4. How to do authentication
What would a API key based authentication following REST principles look like?
Are there strong points against using sessions when authenticating a REST client, other than that it's a blatant violation of the REST principle? :) (only half kidding here, session based authentication would play well with my existing infrastructure.)
I noticed this question a couple of days late, but I feel that I can add some insight. I hope this can be helpful towards your RESTful venture.
Point 1: Am I understanding it right?
You understood right. That is a correct representation of a RESTful architecture. You may find the following matrix from Wikipedia very helpful in defining your nouns and verbs:
When dealing with a Collection URI like: http://example.com/resources/
GET: List the members of the collection, complete with their member URIs for further navigation. For example, list all the cars for sale.
PUT: Meaning defined as "replace the entire collection with another collection".
POST: Create a new entry in the collection where the ID is assigned automatically by the collection. The ID created is usually included as part of the data returned by this operation.
DELETE: Meaning defined as "delete the entire collection".
When dealing with a Member URI like: http://example.com/resources/7HOU57Y
GET: Retrieve a representation of the addressed member of the collection expressed in an appropriate MIME type.
PUT: Update the addressed member of the collection or create it with the specified ID.
POST: Treats the addressed member as a collection in its own right and creates a new subordinate of it.
DELETE: Delete the addressed member of the collection.
Point 2: I need more verbs
In general, when you think you need more verbs, it may actually mean that your resources need to be re-identified. Remember that in REST you are always acting on a resource, or on a collection of resources. What you choose as the resource is quite important for your API definition.
Activate/Deactivate Login: If you are creating a new session, then you may want to consider "the session" as the resource. To create a new session, use POST to http://example.com/sessions/ with the credentials in the body. To expire it use PUT or a DELETE (maybe depending on whether you intend to keep a session history) to http://example.com/sessions/SESSION_ID.
Change Password: This time the resource is "the user". You would need a PUT to http://example.com/users/USER_ID with the old and new passwords in the body. You are acting on "the user" resource, and a change password is simply an update request. It's quite similar to the UPDATE statement in a relational database.
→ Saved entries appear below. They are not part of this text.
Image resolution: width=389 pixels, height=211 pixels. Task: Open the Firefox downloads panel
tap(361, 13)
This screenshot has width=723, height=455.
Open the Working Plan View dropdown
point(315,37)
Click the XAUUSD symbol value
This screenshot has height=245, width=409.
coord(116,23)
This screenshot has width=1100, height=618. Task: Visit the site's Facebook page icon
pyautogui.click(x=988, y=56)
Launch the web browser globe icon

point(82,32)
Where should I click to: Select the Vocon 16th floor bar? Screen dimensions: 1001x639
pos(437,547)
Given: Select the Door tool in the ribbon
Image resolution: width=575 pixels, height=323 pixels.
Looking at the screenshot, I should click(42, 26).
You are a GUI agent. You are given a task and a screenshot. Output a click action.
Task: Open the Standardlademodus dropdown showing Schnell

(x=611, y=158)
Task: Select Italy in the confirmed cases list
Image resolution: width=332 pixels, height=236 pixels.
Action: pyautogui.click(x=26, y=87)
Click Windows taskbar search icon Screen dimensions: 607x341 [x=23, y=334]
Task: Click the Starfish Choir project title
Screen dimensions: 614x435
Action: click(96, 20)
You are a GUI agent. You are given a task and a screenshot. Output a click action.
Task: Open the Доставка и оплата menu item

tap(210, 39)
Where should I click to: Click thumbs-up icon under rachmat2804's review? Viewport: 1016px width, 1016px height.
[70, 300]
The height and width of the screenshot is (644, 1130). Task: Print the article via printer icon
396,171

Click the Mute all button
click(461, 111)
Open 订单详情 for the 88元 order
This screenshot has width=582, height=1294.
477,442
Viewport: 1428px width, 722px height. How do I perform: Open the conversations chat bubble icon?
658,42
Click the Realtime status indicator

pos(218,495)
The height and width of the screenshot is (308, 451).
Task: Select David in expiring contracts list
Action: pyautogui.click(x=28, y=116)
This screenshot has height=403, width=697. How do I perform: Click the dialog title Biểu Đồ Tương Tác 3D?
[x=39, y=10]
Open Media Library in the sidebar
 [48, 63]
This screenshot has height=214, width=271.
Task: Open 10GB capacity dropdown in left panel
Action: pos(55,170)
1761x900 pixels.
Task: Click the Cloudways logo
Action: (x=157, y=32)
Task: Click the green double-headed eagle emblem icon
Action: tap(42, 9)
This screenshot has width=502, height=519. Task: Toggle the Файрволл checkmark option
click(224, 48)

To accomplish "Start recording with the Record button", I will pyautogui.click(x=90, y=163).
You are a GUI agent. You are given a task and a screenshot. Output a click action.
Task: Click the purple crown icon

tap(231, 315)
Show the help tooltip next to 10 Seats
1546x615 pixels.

My instinct would be to do a GET call
to a URL like
/api/users/1/activate_login
This goes against a very core REST principle: The correct usage of HTTP verbs. Any GET request should never leave any side effect.
For example, a GET request should never create a session on the database, return a cookie with a new Session ID, or leave any residue on the server. The GET verb is like the SELECT statement in a database engine. Remember that the response to any request with the GET verb should be cache-able when requested with the same parameters, just like when you request a static web page.
Point 3: How to return error messages and codes
Consider the 4xx or 5xx HTTP status codes as error categories. You can elaborate the error in the body.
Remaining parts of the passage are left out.